The argument that the strapline was a clarification of sorts that this was no real interview might not serve as a defence because the readers are drawn in basically by the headline. More importantly, the quotes that ChatGPT generated in the interview are indeed deceptive. One of them says, “My life has completely changed since [the accident]. That was a horrible time for my wife, my children and the whole family.” It only shows that ChatGPT can churn out plausible answers, and that makes it all the more difficult to differentiate the real from the artificially generated answer.
The publishers of the magazine have apologised for the publication of the article and sacked the managing editor even as the family planned to take legal action against the magazine, and Schumacher fans fumed. Die Aktuelle had run into trouble earlier too regarding stories on Schumacher. In 2014, the magazine carried a front-page story saying “Awake” along with a picture of Schumacher and talked about other celebrities who had gone into a deep coma and woke up. In a story published in 2015 it said Schumacher’s wife Caroline has found new love when it was actually daughter Gina. While the two earlier stories in connection with Schumacher and his family are inaccurate, the latest one is fake, and therefore far more serious, and with moral implications. A newspaper does not print fiction unless it says so explicitly. That why, if a newspaper reports what has not been said by a person, then it is indeed a case of libel.
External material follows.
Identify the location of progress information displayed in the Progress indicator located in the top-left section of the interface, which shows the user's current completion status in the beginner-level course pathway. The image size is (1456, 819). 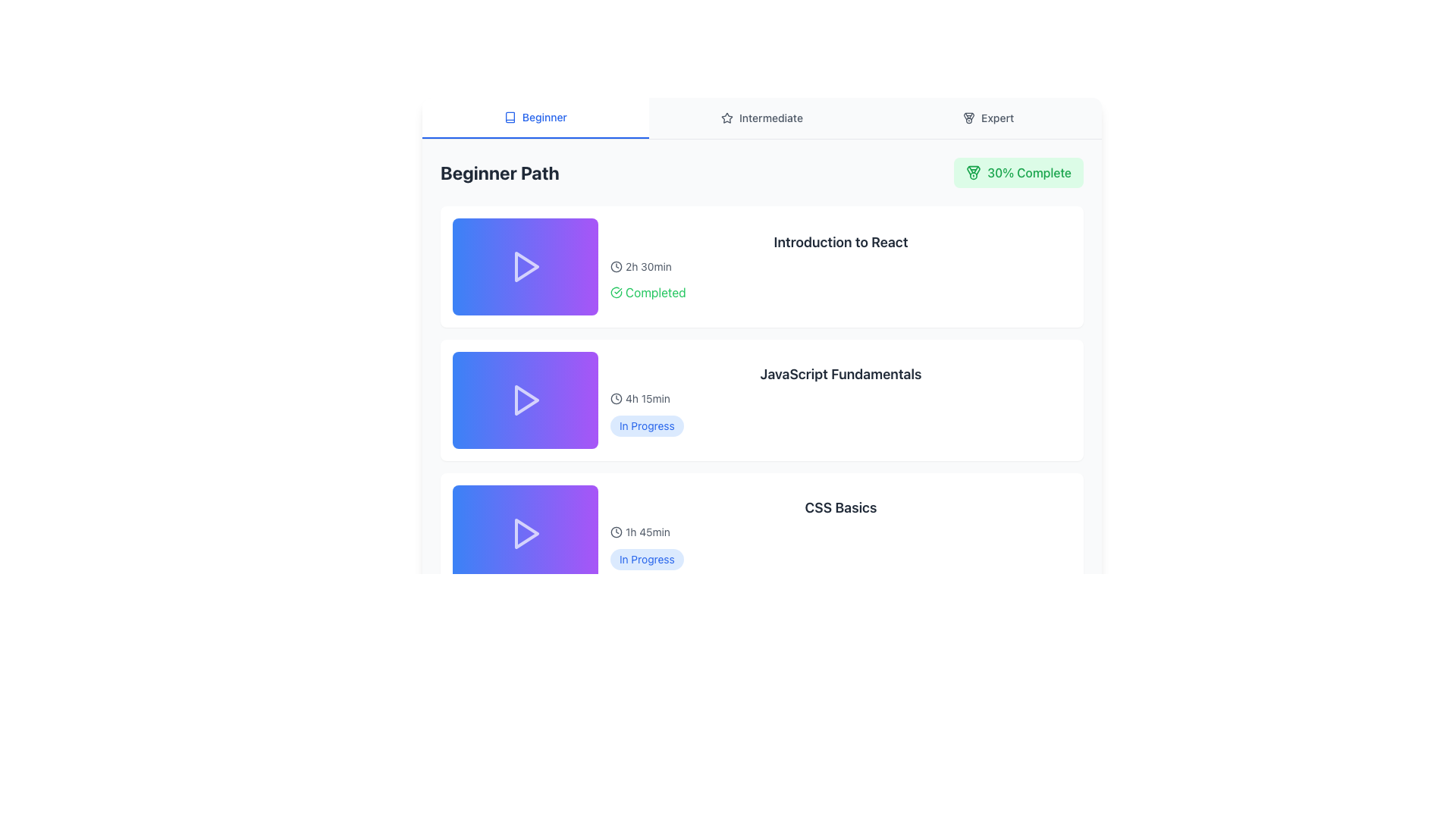
(761, 171).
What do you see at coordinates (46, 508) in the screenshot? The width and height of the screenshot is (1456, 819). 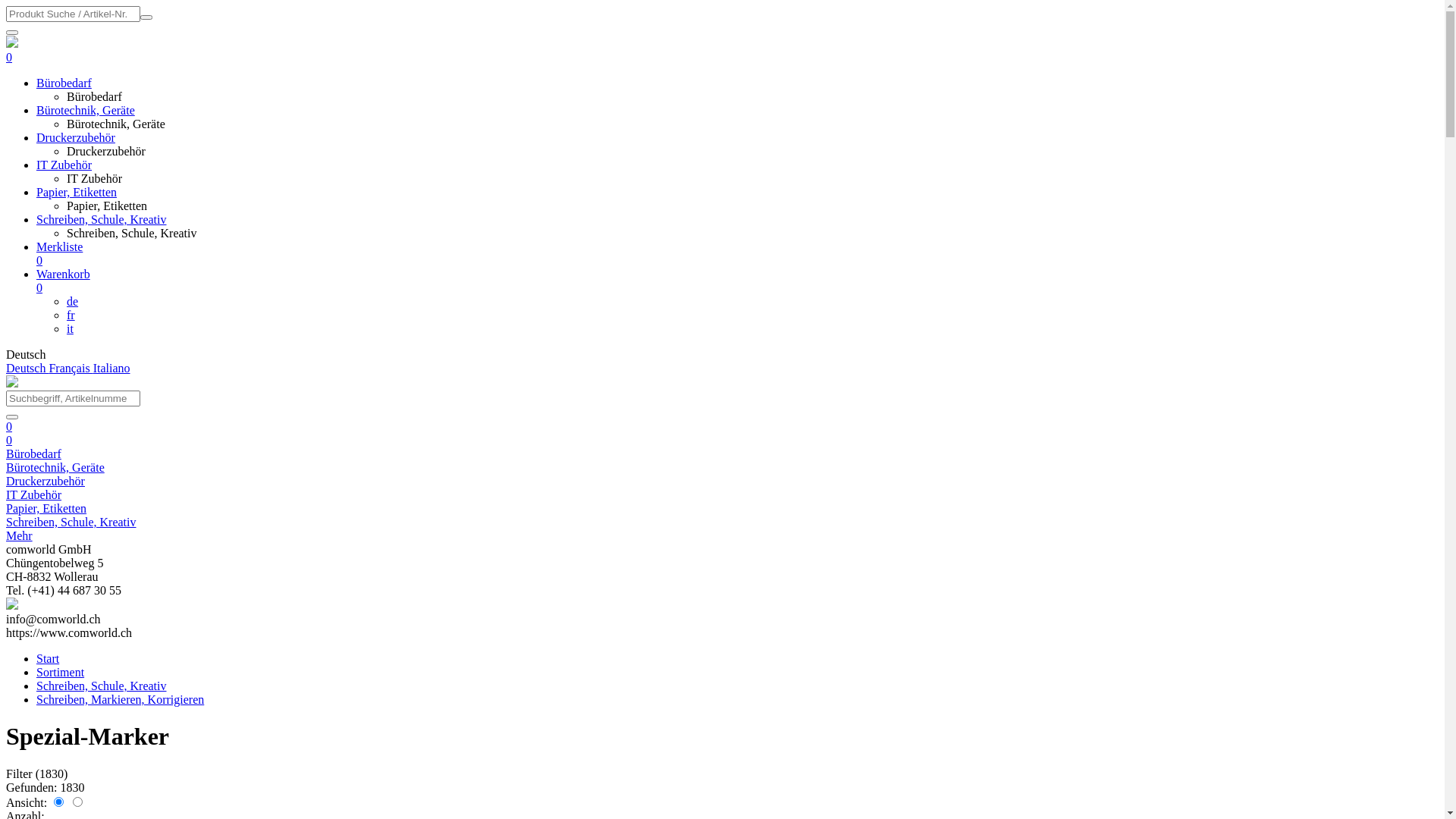 I see `'Papier, Etiketten'` at bounding box center [46, 508].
There is need to distinguish between AI and its uses, and the problems created by AI devices such as ChatGPT. The problems that could arise in the misuse of ChatGPT can clearly be seen in the fake interview with a differently-abled Schumacher, and how it could spread false news like a prairie fire. There is a crying need for protocols about how ChatGPT and others like it are to be used, and these protocols are needed in journalism as well as in other activities like scientific research, and also in scholarship.
It is possible to argue than even as one uses computers and its many devices like search engines to gather information, it is possible to assemble facts through ChatGPT-like devices and it would save time and labour which then could be used for thinking about the conclusions to be drawn from the evidence gathered in the first place. The argument cannot be dismissed out of hand, but there is need to be aware of its misuse in small and big ways. The ChatGPT-generated interview with Schumacher is both small and big. The tagline, “It sounded deceptively real”, can be read as a statement that the interview is not real but it sounds real. But the immediate impact is that most people will not stop to read the fine print. And the false information that there was an interview with Schumacher will become a fact before the clarification in the tagline is highlighted.